Recipe for a special Valentine’s dessert of coconut panna cotta with strawberry and raspberry hearts.
Course Dessert
Cuisine European, International, Italian, Latin fusion
Keyword Berry hearts, Coconut, Coconut panna cotta, Gelatin, panna cotta, Valentine's Day
Prep Time 30 minutes
Cook Time 10 minutes
Refrigeration time 6 hours
Total Time 40 minutes
Servings 8 - 12 panna cottas, depending on size

Ingredients

For the strawberry raspberry gelatin hearts (make ahead of time):

  • 1 lb of strawberries washed and stems removed
  • 4 ounces of raspberries washed
  • ½ cup of water
  • ¼ cup of sugar adjust to taste
  • 0.5 oz / 14grams / 2 envelopes of unflavored gelatin

For the coconut panna cotta:

  • 0.5 oz / 14grams / 2 envelopes of unflavored gelatin
  • 2 cups of milk
  • 1 14 oz can of coconut milk
  • 1 cup of heavy cream
  • ¼ cup to ½ cup of sugar adjust to taste
  • 1 teaspoon vanilla extract
  • ¼ cup to ½ cup of grated coconut fresh or dry - optional

Instructions

For the strawberry raspberry gelatin hearts (make ahead of time):

  • Chop a few of the strawberries, set aside and save to use for decorating. You can also save a few raspberries.
  • Blend the rest of the strawberries and raspberries with the sugar and water. Taste and adjust the amount of sugar (if desired). Strain the mix; you should have about 2 cups of pureed fruit.
  • Place ½ cup of the berry puree in a large bowl and sprinkle the gelatin over it to soften the gelatin.
  • Heat the other 1 ½ cups of the strawberry raspberry puree until it is hot and almost boiling.
  • Combine the warm strawberry raspberry puree together with the gelatin and the cold puree. Mix until the gelatin is well dissolved.
  • Pour the mix into a rectangular glass mold or into a heart-shaped ice cube tray. Add the chopped strawberries and/or whole raspberries on top.
  • Refrigerate for a few hours or until the strawberry raspberry gelatin has set and is firm.
  • Use a small heart shaped cookie cutter or other hearts molds to cut out heart shapes. Keep refrigerated until ready to use.

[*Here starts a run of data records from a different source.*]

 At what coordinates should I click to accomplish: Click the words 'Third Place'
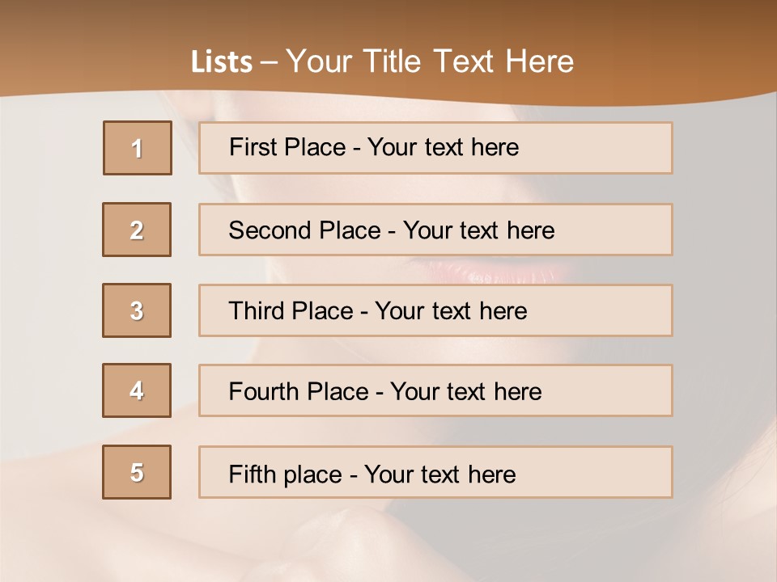(x=291, y=310)
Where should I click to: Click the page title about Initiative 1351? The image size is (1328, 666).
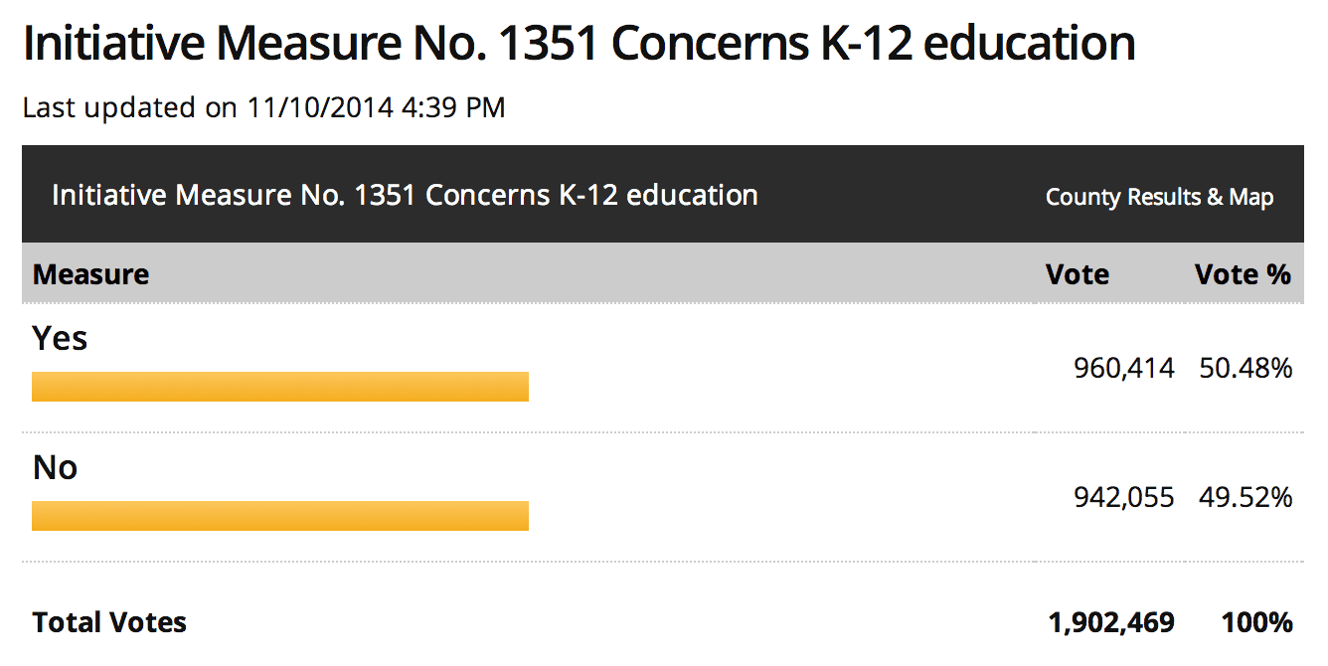pos(580,45)
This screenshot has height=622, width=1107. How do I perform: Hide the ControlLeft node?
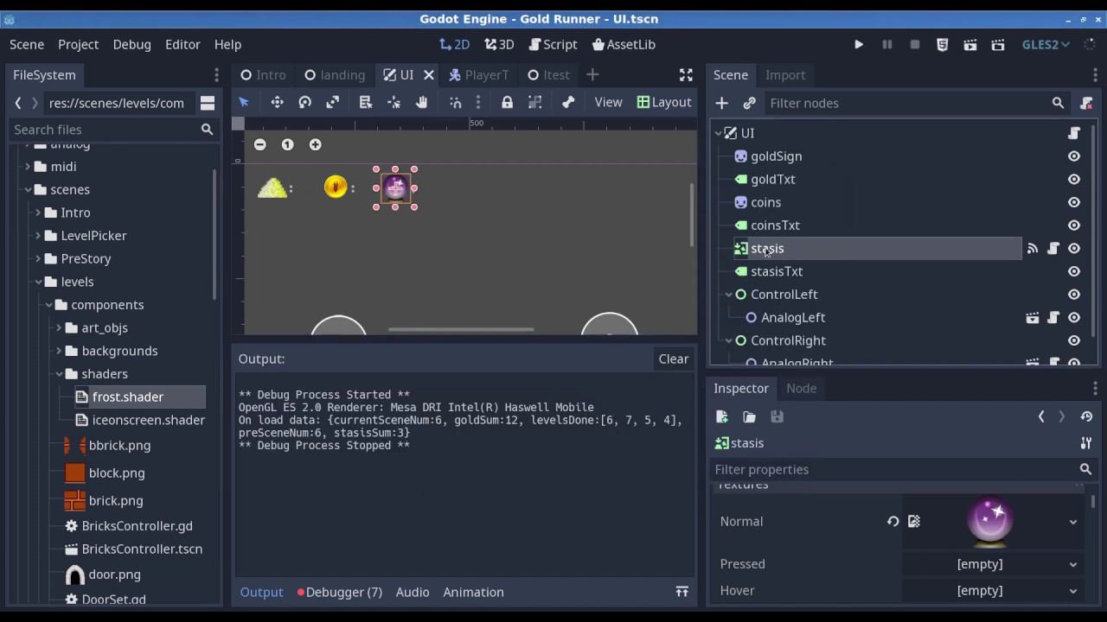point(1073,295)
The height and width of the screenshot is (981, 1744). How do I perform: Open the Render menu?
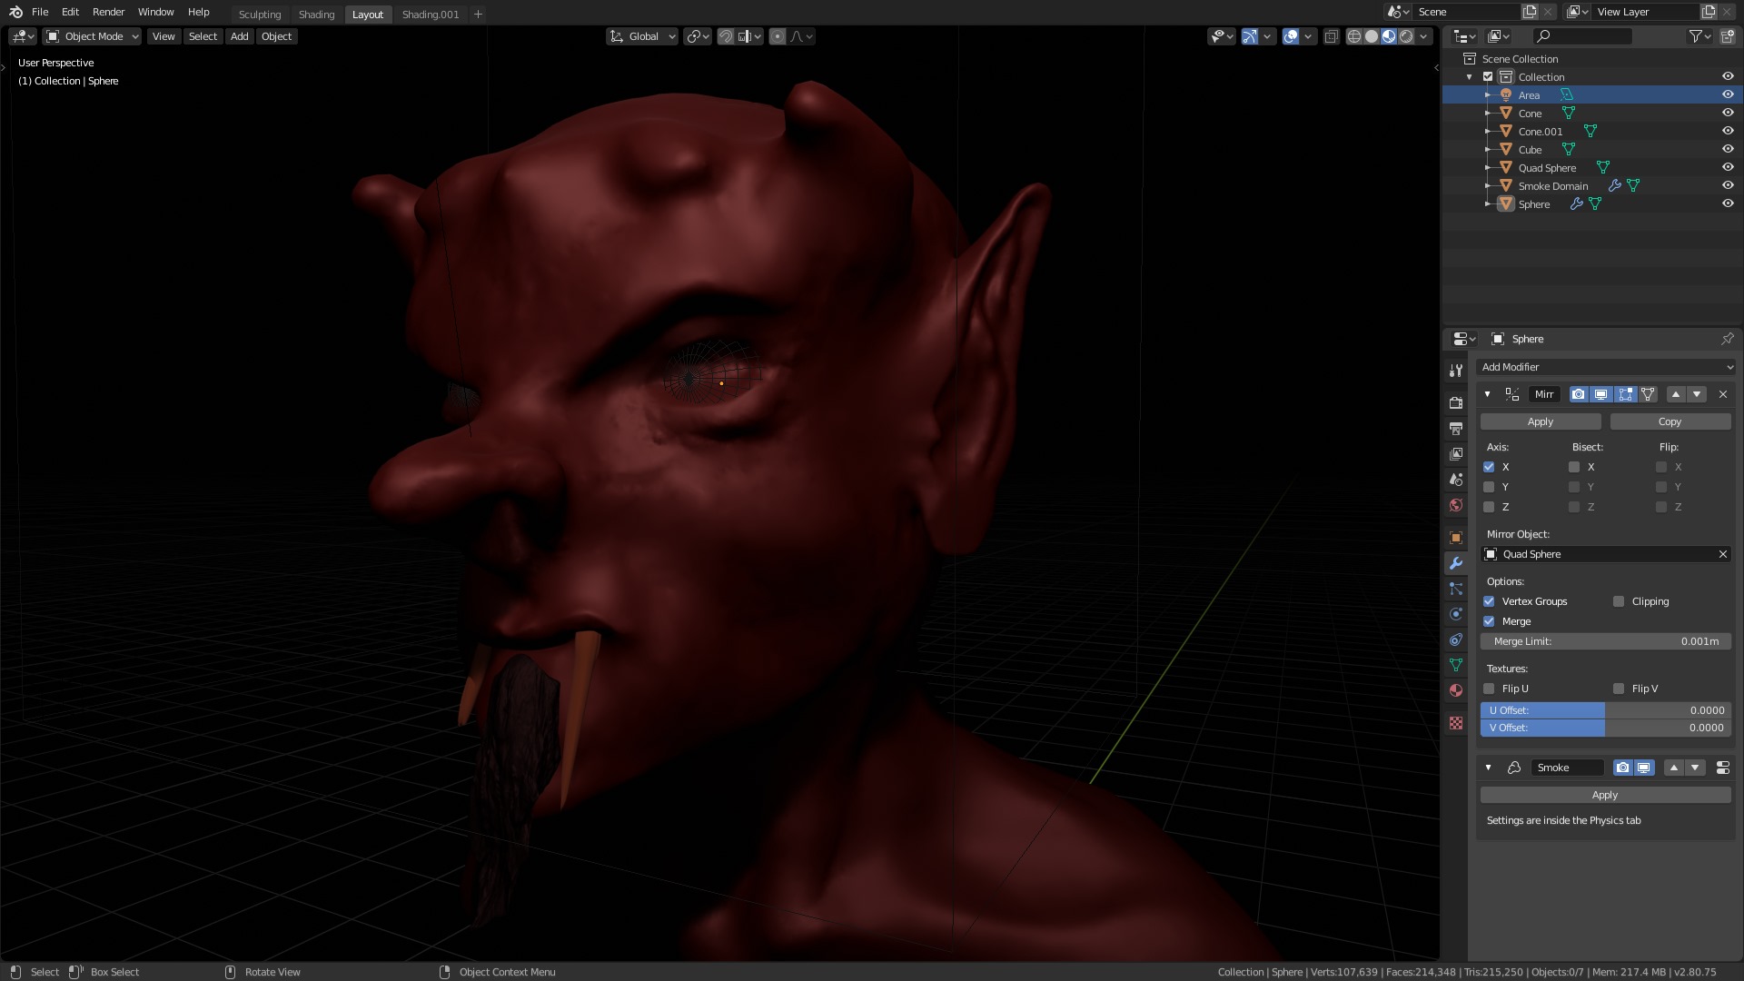pos(108,12)
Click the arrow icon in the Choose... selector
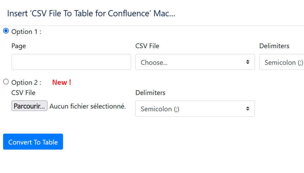The image size is (304, 173). click(248, 62)
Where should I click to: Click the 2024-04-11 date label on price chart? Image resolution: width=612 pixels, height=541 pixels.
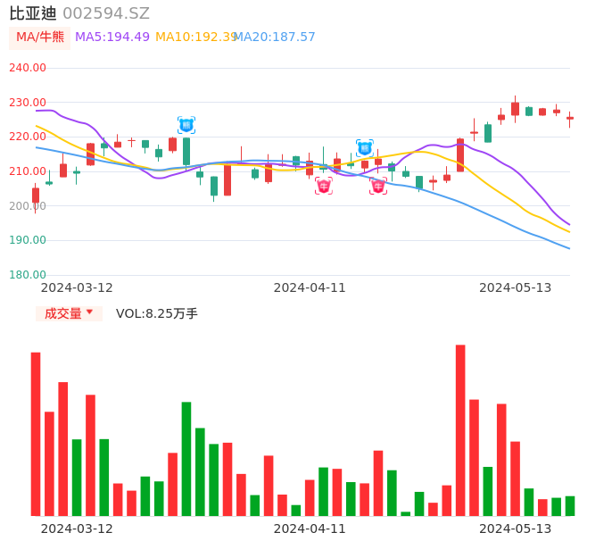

For the coconut panna cotta:

  • Put ½ cup of cold milk in a bowl and sprinkle with gelatin to soften
  • In a medium sized pot, heat the coconut milk, the rest of the milk, the heavy cream, and the sugar until the mix starts to boil.
  • Remove from the heat and add the vanilla.
  • Gently stir in the softened gelatin mix and stir well.
  • To make sure the texture of the panna cotta extra smooth you can pour the coconut cream mix through a mesh strainer, this well help remove any clumps. If using grated coconut, add it after this step.
  • Add the fresh or dry grated coconut.

For the Valentine’s coconut panna cotta with berry hearts:

  • Place the strawberry raspberry gelatin hearts in the bottom of the molds (if unmolding) or on the side if using clear glasses. You can also add them on top after the panna cotta has started to set.
  • Pour the coconut panna cotta mix into serving glasses or molds according to your preference.
  • Let the mix cool down and then refrigerate for at least 4 hours before serving, overnight is ideal.
  • Serve directly in the glasses or remove from molds. Garnish with your choice of fresh fruit, fruit sauce, dulce de leche or caramel, chocolate - or simply serve alone.

Notes

You can use the leftover scraps of the berry gelatin to make a quick dessert, put them in a glass or small bowl with fresh fruit and a bit of whipped cream or vanilla ice cream.